Could someone explain how they determine the accuracy of the algorithm to someone who doesn't really understand algorithms? Do they go by whether or not the people choose the suggested movies?

I think they go by the rating. Like user K has rated movies A1 through A100. You give the algorithm A1 through A99, and ask it to predict the rating for movie A100. Or you could give it A1 through A50 and ask it to predict A51-A100. Then you give it a score based on how accurate the guesses are.

If you have an algorithm that can predict the correct score for a movie that the user has seen and rated (but that the algorithm hasn't been shown) then you can probably guess correct scores for movies that the user hasn't seen.

The thing about the netflix prize though, is that after the first few years there probably wasn't that much innovation going on, just fiddling of parameters of some SVM or Baysian network or whatever they were using.
posted by delmoi at 5:16 PM on June 26, 2009


Finally, I can stop asking friends, librarians and video store employees what to watch next.

In my experience, Netflix is much more accurate already than any individual--even one who knows me well. I find this really interesting, actually. There's a neat thing on Netflix where you can look at the ratings of people who rate similarly to the way you do; but even the closest individual match out there in Netflix land is at best in about 45% agreement with me--and will absolutely love some films that I absolutely loath and vice versa. Hidden somewhere in these algorithms is going to be some really interesting insights into the nature of taste and the ways in which we are both utterly predictable in our tastes and wildly individual.
posted by yoink at 5:18 PM on June 26, 2009 [1 favorite]


But that wouldn't be necessary -- you'd just leave your 9.78% algorithm unupdated.

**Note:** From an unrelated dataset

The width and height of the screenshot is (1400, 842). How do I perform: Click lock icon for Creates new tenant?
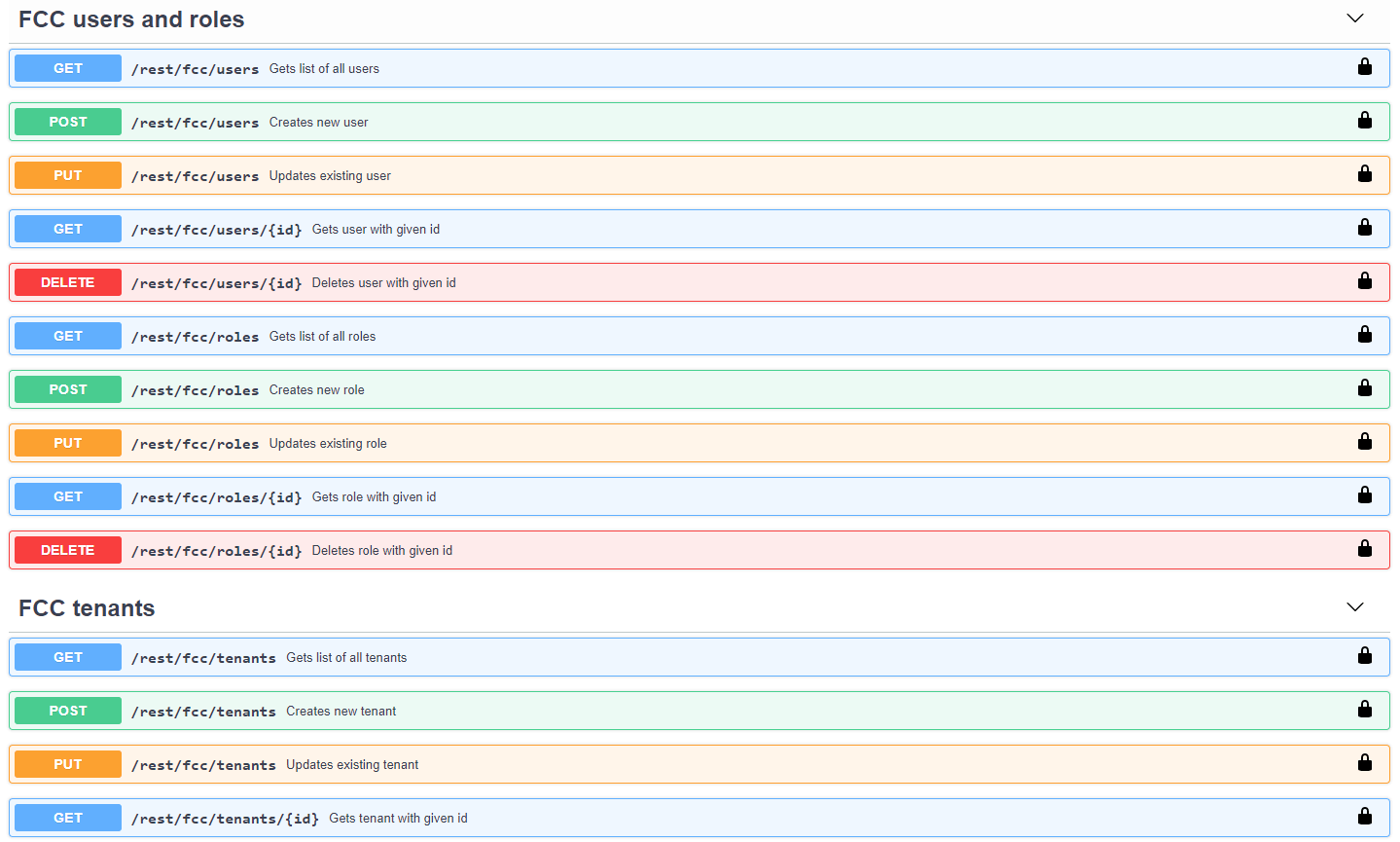tap(1364, 710)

Right, but then how would you know it would actually do better then 10% when someone finally beat the thing with test data.

Here's the thing. You have data on your hard drive you've downloaded. Netflix has more data you've never seen. You run your algorithm on your data and get whatever score you get. Then you upload it to netflix and they run it on their data.

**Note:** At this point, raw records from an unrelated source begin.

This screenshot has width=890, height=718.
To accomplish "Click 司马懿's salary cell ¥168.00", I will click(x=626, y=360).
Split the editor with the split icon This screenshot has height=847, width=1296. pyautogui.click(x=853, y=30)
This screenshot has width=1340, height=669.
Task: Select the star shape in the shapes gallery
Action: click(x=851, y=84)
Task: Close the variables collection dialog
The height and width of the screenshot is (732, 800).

You really have no idea what kind of score you're going to get when you upload the code, because you don't know how the data will be different. There's no guarantee that if you submit code that get's 9.78% on your data will still get 9.78% on their data. In fact, it's pretty unlikely. The scores will probably be close, though.
posted by delmoi at 5:19 PM on June 26, 2009


You really have no idea what kind of score you're going to get when you upload the code, because you don't know how the data will be different. There's no guarantee that if you submit code that get's 9.78% on your data will still get 9.78% on their data. In fact, it's pretty unlikely. The scores will probably be close, though.

The question then becomes "how close is close", I guess. Modifying the gamesmanship theory to account for the blind testing against the full set, the idea that a team might come up with what they think is a significant improvement to their calculations and then test a crippled version of that improvement isn't implausible.

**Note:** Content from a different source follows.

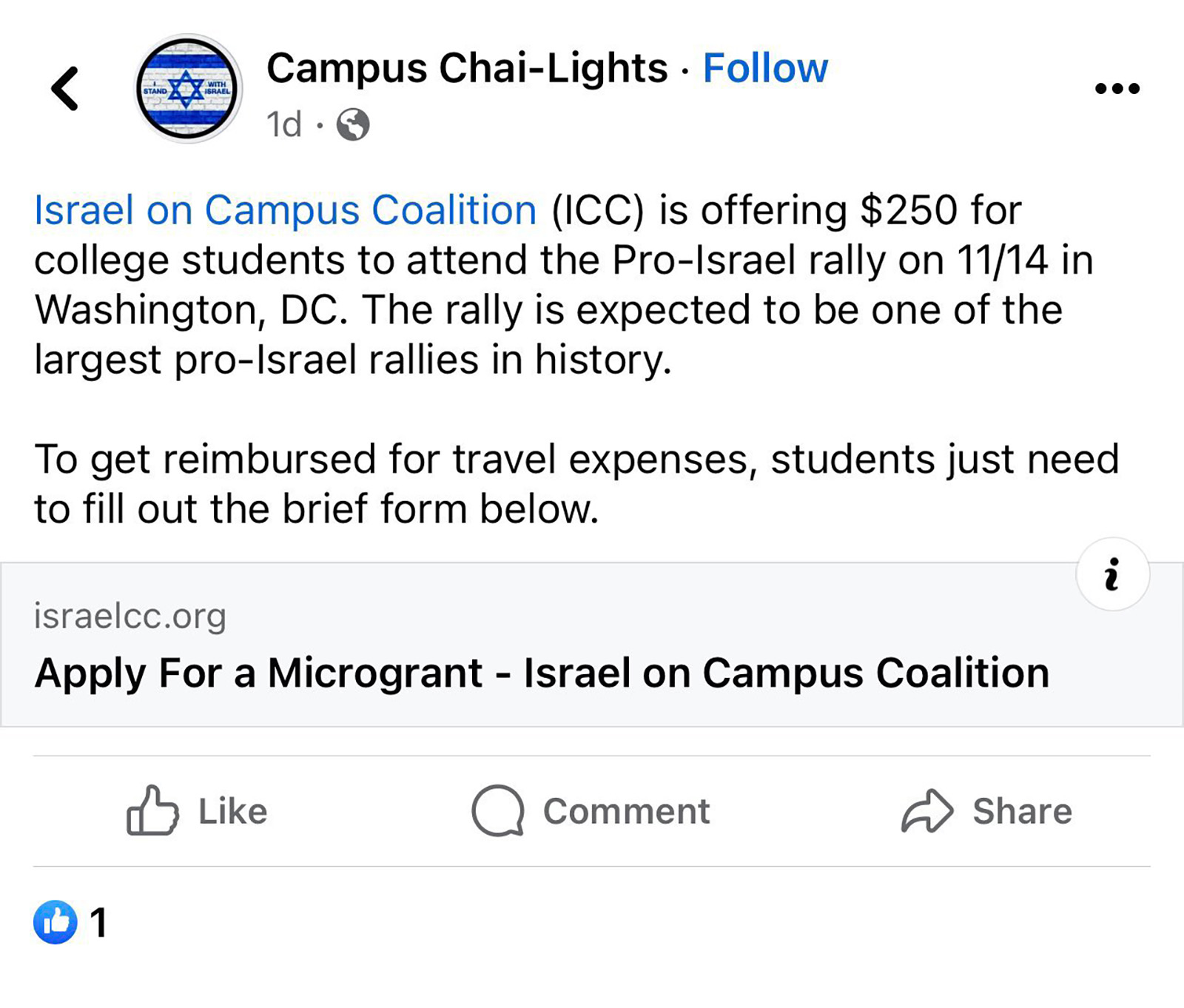
Task: Click the speech bubble comment icon
Action: (498, 811)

Say, uploading a version that does a random A/B divvying-up of Bog Standard and New & Improved methodologies, and seeing the delta there, and taking the risk that a projection of the improvement for the mixed method onto the full-on New & Improved version would be close to accurate.

Dicey stuff, and I'm really curious now to see how the teams have approached it and what all Netflix has done to control for this sort of thing, but this is exactly the sort of setup in which I have a hard time believing "it's hard!" would deter folks from doing something clever and sleighty—the whole exercise is a glorious round of "it's hard!", with cash money on the line as a bonus.
posted by cortex at 5:29 PM on June 26, 2009


Dicey stuff, and I'm really curious now to see how the teams have approached it and what all Netflix has done to control for this sort of thing, but this is exactly the sort of setup in which I have a hard time believing "it's hard!" would deter folks from doing something clever and sleighty—the whole exercise is a glorious round of "it's hard!", with cash money on the line as a bonus.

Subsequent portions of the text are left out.